LietoColle pubblica “Bataclan”, ultimo lavoro del poeta e scrittore calabrese dedicato alla tragedia di Parigi 

di Eugenio NASTASI

 PRESERRE (CZ) – 29 MARZO 2016 – Probabilmente l’occasione di questo lavoro di Bonifacio Vincenzi, Bataclan, Lietocolle, 2016, occasione tragica nella sua efferata evenienza, vuole rispondere in definitiva al paradosso di dare all’esistere la dote dell’essere: l’eternità. Con mano delicata e con tocchi leggeri, il nostro delinea un organigramma di versi con la voglia di carpire l’invisibile che rimane dopo la tragedia del Bataclan come per risorgere dall’annullamento.

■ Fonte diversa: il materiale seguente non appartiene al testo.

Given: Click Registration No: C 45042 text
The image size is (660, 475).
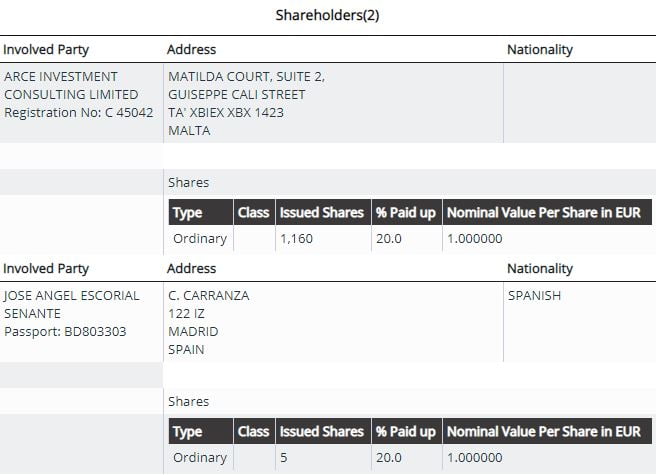Looking at the screenshot, I should click(x=79, y=113).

 I versi, nelle parti che compongono il poemetto, paiono le pennellate o, se si vuole, i tocchi di un pianoforte che sfidano il tempo, la realtà delle cose, per proporre, spes contra spem, l’amare invisibile che rimane di tanti giovani uccisi dalla irragionevole follia dell’uomo a noi contemporaneo e sembra che Vincenzi si rifaccia a Quasimodo che scriveva: “Sei ancora quello della pietra e della fionda, uomo del mio tempo” da “Giorno dopo giorno” 1946. Non ci resta che amare l’invisibile per se stesso, al di là del desiderio e del sogno, come puro amore, da che a tragedia compiuta, l’unico tentativo, pare dirci il poeta, è tentare il possesso dell’invisibile come capitolazione dell’uomo e come sacrificio di tanta giovinezza.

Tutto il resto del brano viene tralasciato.